◆ **Document**
+ + + +
Using High-Level Actions

The first tutorial in this series mentioned that character applications typically consist of multiple segments, with each segment characterized by a texture image and a data file for decoding that texture. We can smoothly switch from one segment to another by ensuring that each succesive segment begins in the same state as the previous one left off. For simplicity, most segment begin and end with a single "default" state, or pose, of the character.

In some applications, such as video, there is a continuous stream of action and audio to be delivered. In others, such as interactive agents or gaming, we can distinguish between an "idle" mode and a "presenting" mode. During idle mode, segment are typically chosen at random, on a timer, from a repertoire. The textures and data for idle mode are normally in the browser cache, and can be played back with minimal bandwidth and cpu power. During "presenting" mode, the character runs through one or more segments, typically one sentence in length, from a queue.

By limiting the size of a segment to one sentence, we can keep the time required to create and load each segment to a minimum. Furthermore, by loading a few items into a play queue, the client can easily predict what comes next, and can pre-fetch the resources for the next segment even as the current one is playing. Text-to-Speech is somewhat costly to generate, and the latency increases with the size of the request. Requesting one sentence at a time keeps the latency manageable, and the texture sizes reasonable.

We can distinguish between two types of actions. Automatic actions, such as blinking or random head movement, occur continuously, whether the character is presenting or idle. Deliberate actions, such as hand gestures or emotional responses, are normally associated with the message being delivered. While they can be chosen at random, in general they need to be chosen and timed to match the message.

Authoring a character presentation normally begins with a script. As a practical matter, in can become quite tedious to insert XML actions for automatic actions. Even deliberate actions can be be problematic, both because deliberate movements will often consist of several individual actions involving different parts of the body (e.g. combining Look Right and Gesture Right), and because the availability of actions can vary somewhat from one character style to another.
+ + + +
◆ **Dataset content**

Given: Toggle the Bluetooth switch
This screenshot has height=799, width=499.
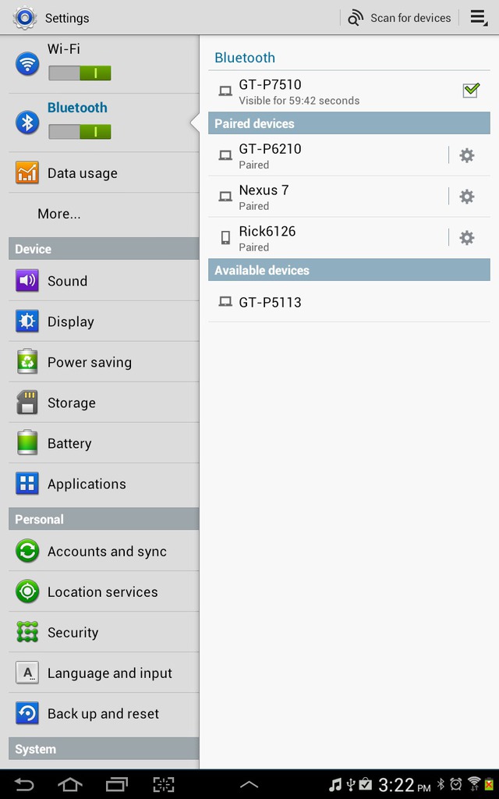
+ + + +
◆ **The task**
Answer these questions using the tutorial on high-level actions above:
1. During idle mode, how are segments typically chosen?
2. According to the tutorial, what happens to Text-to-Speech latency as the request grows larger?
3. Which two examples of automatic actions does the tutorial give?

◆ **Written reply**
1. At random, on a timer, from a repertoire.
2. The latency increases with the size of the request.
3. Blinking and random head movement.